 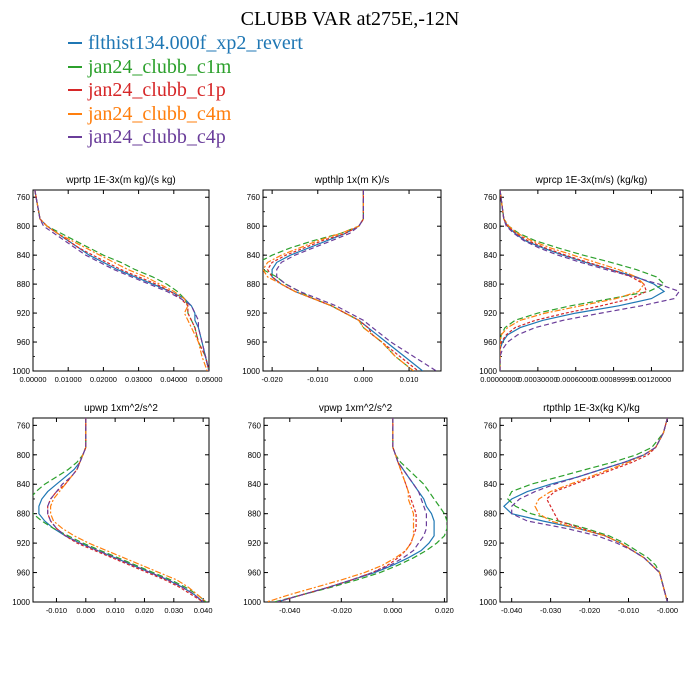 What do you see at coordinates (444, 610) in the screenshot?
I see `x-tick-label-4-3: 0.020` at bounding box center [444, 610].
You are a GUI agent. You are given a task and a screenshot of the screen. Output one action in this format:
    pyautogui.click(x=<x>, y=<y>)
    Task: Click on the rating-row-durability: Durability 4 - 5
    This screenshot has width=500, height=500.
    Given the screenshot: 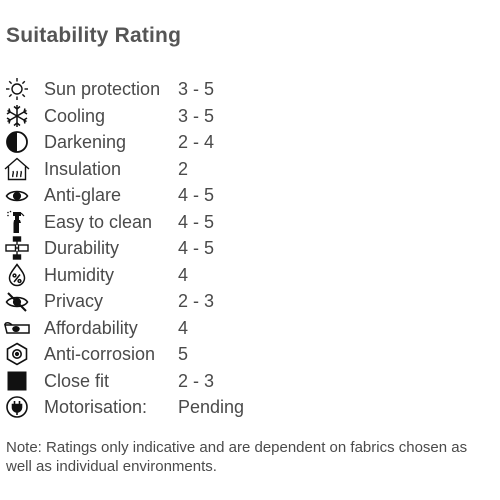 What is the action you would take?
    pyautogui.click(x=250, y=248)
    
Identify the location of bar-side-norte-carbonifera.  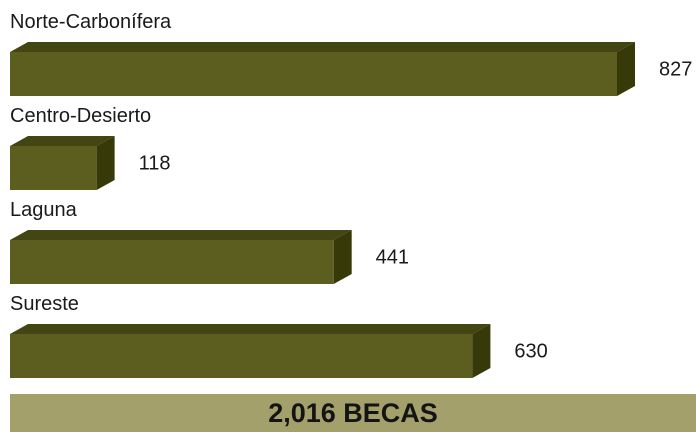
(626, 69).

******************************

__EXERCISE__: Copy the stretch from the line containing "Identify the location" through the end of the material, and leave the pictures out of your copy.

__OUTPUT OF THE TASK__:
Identify the location of bar-side-norte-carbonifera.  
(626, 69).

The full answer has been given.